Fiche éducative
KPV
Un tripeptide ultra-court (Lysine-Proline-Valine), dérivé de la séquence N-terminale de l'hormone alpha-mélanocyte-stimulante (α-MSH), qui cible et désactive les voies inflammatoires cellulaires intracellulaires.
Comment ça fonctionne
- Pénétration intracellulaire spécifique : contrairement à de nombreux peptides qui agissent sur des récepteurs de surface, le KPV est suffisamment petit pour pénétrer à l'intérieur des cellules. Dans le tractus gastro-intestinal, il utilise spécifiquement le transporteur PepT1, lui conférant une biodisponibilité et une action directe sur les tissus enflammés.

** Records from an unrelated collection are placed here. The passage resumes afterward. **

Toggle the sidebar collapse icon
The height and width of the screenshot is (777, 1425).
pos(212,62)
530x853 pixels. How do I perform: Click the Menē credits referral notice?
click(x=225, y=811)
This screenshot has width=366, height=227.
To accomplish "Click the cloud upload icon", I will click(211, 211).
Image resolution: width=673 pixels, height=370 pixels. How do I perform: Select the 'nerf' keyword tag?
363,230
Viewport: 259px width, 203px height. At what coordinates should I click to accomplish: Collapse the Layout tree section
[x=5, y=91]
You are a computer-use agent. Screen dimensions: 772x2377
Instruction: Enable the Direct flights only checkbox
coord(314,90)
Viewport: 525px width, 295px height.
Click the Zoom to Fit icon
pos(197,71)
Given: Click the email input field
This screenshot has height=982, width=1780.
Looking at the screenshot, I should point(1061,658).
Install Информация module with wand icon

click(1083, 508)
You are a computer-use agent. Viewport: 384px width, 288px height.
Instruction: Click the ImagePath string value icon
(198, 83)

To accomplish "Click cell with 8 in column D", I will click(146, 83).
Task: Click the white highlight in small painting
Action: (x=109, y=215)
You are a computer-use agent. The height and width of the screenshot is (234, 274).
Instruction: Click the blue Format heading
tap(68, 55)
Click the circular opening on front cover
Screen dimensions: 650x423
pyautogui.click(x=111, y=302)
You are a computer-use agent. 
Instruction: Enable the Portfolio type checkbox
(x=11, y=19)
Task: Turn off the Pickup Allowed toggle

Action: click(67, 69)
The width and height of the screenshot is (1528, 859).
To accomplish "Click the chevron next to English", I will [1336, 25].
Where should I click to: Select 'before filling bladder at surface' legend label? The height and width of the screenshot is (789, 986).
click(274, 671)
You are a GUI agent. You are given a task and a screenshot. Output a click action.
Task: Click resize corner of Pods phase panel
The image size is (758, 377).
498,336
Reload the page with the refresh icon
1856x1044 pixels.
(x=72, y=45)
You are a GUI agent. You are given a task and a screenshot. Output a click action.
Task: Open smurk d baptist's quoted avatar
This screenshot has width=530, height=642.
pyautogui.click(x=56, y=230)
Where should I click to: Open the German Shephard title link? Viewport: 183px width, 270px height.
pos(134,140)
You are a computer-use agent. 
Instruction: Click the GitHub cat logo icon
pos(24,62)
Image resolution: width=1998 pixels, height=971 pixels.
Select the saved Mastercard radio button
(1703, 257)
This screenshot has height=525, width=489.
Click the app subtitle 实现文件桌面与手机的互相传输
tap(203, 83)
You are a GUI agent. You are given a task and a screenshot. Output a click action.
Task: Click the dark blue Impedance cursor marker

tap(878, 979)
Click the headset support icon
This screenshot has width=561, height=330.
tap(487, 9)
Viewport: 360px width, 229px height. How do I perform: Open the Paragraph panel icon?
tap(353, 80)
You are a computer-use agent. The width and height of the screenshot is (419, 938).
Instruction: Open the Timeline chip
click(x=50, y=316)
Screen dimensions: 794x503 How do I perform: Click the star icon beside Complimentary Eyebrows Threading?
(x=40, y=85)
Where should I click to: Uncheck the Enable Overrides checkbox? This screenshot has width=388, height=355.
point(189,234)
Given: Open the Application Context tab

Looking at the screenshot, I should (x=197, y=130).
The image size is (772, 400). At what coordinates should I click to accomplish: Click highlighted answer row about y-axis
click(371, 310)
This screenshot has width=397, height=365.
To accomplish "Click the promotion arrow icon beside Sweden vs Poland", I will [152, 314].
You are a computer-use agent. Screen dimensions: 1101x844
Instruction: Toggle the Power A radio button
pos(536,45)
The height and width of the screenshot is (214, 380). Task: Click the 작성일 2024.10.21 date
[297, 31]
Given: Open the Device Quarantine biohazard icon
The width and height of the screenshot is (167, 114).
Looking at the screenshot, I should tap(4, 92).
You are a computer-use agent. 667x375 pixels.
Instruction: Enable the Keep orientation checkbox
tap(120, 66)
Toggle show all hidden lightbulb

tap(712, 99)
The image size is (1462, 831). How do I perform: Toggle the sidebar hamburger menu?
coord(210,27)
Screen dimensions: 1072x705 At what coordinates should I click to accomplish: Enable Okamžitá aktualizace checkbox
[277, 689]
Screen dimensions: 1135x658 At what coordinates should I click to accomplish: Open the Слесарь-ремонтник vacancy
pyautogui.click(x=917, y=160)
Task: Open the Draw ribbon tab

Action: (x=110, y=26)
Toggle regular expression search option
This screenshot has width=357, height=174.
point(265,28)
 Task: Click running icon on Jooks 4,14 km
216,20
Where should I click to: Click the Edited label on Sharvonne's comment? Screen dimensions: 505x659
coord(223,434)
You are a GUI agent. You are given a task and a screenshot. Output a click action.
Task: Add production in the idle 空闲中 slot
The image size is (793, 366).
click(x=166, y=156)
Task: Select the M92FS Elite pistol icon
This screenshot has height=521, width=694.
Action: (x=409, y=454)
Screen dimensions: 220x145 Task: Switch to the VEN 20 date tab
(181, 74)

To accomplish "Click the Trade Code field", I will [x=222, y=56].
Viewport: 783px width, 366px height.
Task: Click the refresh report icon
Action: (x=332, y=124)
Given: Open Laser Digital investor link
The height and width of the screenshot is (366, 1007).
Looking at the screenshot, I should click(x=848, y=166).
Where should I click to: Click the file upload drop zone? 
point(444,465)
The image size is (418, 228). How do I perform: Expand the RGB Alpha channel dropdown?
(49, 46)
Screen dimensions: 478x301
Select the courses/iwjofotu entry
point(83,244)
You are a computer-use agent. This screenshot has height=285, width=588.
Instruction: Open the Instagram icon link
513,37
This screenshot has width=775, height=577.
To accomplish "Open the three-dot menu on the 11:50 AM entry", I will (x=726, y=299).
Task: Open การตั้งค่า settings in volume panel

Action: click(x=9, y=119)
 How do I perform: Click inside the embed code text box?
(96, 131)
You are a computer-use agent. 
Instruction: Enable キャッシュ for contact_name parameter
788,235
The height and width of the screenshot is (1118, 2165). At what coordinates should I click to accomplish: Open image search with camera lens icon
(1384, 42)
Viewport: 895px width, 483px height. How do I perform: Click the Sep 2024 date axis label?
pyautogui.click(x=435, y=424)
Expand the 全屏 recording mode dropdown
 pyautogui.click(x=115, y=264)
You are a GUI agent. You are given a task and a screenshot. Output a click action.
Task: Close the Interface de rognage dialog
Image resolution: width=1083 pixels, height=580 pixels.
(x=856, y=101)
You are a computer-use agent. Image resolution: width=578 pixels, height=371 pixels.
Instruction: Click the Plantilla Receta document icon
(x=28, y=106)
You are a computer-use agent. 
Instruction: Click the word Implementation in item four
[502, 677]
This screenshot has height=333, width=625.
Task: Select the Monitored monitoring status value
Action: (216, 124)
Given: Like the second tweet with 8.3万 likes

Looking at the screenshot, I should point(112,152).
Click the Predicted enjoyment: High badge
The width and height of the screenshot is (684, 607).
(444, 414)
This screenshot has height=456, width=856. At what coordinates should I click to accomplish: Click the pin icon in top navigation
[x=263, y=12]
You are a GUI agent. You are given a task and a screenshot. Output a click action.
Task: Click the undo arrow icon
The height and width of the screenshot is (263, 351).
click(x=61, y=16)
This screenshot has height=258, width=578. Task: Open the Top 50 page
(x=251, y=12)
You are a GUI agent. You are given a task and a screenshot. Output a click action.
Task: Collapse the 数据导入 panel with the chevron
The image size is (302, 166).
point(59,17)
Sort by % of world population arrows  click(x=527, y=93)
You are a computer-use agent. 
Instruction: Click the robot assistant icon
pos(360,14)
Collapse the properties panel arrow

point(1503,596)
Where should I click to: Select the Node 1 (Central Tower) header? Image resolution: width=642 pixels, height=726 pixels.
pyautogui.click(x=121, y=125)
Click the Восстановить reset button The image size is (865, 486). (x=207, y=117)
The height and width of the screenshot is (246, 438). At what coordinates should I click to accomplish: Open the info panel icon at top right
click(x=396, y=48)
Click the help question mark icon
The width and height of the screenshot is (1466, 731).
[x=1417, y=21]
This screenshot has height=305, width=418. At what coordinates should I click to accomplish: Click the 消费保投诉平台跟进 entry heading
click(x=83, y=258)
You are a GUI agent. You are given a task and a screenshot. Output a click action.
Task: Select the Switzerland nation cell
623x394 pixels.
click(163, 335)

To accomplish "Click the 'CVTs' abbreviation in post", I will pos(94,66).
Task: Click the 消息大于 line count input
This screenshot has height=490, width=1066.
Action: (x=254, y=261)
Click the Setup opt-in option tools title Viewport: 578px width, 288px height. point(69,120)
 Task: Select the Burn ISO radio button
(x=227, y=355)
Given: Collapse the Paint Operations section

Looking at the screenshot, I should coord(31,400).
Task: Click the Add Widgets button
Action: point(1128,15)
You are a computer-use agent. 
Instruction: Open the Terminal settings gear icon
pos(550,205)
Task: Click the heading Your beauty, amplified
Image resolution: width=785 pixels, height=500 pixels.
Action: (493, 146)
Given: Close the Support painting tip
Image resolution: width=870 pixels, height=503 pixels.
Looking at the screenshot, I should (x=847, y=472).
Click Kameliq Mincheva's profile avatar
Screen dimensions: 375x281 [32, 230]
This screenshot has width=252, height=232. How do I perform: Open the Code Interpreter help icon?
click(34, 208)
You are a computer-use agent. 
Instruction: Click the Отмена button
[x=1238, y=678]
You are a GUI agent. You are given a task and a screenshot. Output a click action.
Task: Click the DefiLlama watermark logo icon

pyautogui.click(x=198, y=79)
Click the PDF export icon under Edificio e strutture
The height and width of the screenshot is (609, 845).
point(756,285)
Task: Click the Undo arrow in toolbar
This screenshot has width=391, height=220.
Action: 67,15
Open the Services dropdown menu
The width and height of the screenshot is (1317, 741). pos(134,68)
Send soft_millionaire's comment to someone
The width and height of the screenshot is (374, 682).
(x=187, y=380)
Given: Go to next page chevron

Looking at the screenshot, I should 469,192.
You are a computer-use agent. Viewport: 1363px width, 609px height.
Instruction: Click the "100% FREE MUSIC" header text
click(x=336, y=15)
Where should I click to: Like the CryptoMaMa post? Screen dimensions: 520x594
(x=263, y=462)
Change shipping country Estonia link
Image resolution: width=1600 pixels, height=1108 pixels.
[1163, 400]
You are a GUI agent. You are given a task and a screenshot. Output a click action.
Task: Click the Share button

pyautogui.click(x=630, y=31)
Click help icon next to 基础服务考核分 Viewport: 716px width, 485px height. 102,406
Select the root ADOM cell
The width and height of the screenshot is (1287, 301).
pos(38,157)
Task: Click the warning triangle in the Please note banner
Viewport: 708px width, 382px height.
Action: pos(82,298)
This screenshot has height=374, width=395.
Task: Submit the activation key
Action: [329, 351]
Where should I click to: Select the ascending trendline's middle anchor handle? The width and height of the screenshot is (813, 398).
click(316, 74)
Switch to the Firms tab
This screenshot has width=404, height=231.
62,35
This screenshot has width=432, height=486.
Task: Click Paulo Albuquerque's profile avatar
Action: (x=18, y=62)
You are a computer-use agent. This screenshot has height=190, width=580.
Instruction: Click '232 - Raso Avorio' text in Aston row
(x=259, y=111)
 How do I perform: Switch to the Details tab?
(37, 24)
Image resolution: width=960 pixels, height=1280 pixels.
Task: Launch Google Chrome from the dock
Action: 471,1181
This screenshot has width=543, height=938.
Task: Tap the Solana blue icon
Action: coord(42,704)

- Inhibition de la voie NF-κB : une fois internalisé, le KPV cible et inhibe directement la voie de signalisation intracellulaire NF-κB. Cette voie est le chef d'orchestre principal de l'inflammation corporelle ; son inhibition bloque la transcription et la libération de molécules destructrices comme le TNF-alpha, l'IL-1β et l'IL-6.
- Restauration des barrières épithéliales : en supprimant le stress oxydatif et l'infiltration des cellules immunitaires dans les tissus, le peptide limite les dommages structurels, favorisant ainsi la cicatrisation des muqueuses et la restauration de la perméabilité intestinale et cutanée.
Effets observés dans les études
- Maladies inflammatoires de l'intestin (MICI) : la littérature préclinique (modèles murins) rapporte que le KPV administré par voie orale (via des nanoparticules) ou systémique accélère spectaculairement la guérison des muqueuses dans des modèles expérimentaux de colite ulcéreuse et de maladie de Crohn.
- Pathologies dermatologiques : des réductions significatives de l'inflammation ont été observées dans des modèles de dermatite atopique et de psoriasis, confirmant l'action pléiotrope du peptide.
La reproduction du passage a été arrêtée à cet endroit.